You are viewing a plain text version of this content. The canonical link for it is here.
Posted to common-issues@hadoop.apache.org by "Daryn Sharp (Jira)" <ji...@apache.org> on 2020/02/18 17:32:00 UTC
[jira] [Commented] (HADOOP-16776) backport HADOOP-16775 (distcp
unique files) to branch-2
[ https://issues.apache.org/jira/browse/HADOOP-16776?page=com.atlassian.jira.plugin.system.issuetabpanels:comment-tabpanel&focusedCommentId=17039267#comment-17039267 ]

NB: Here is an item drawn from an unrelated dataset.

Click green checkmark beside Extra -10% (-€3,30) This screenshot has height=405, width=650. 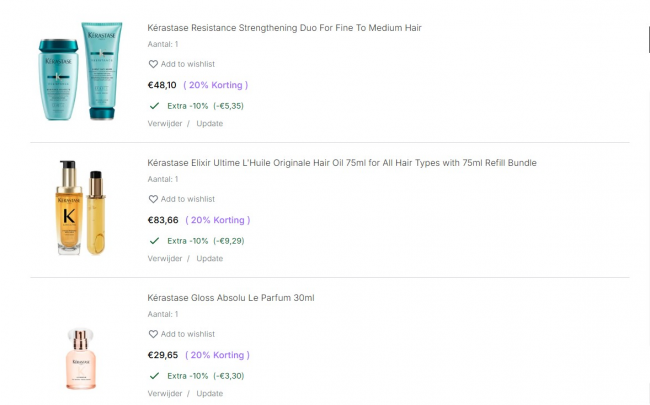coord(154,375)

Daryn Sharp commented on HADOOP-16776:
--------------------------------------
HADOOP-16775 (this jira's is a back port) does not clearly explain the severity: *distcp copies to s3 will be randomly corrupted*. Basically every file other than the first file copied by each task has the risk of being a dup of a previously copied file by that task. It happens surprisingly often and the job _does not fail_.
[~stevel@apache.org], please explain this circular logic:
bq. I don't Think back reporting is this is justified. It's just a safety measure for people who aren't using -direct
Ok, sounds great, but you blocked adding the -direct flag in HADOOP-15281:
bq. Closing as fixed. I'm not going apply the -direct option to branch-2: if you want to work with cloud stores, run, don't walk to branch-3
So I can't have the fix and I can't have the -direct workaround...
I'm appalled and dismayed. You're blocking fixes for a critical data corruption bug due to a personal interest in advancing branch-3? We've been telling customers for months that it was impossible for distcp to copy the wrong data and they must be overwriting the s3 destination.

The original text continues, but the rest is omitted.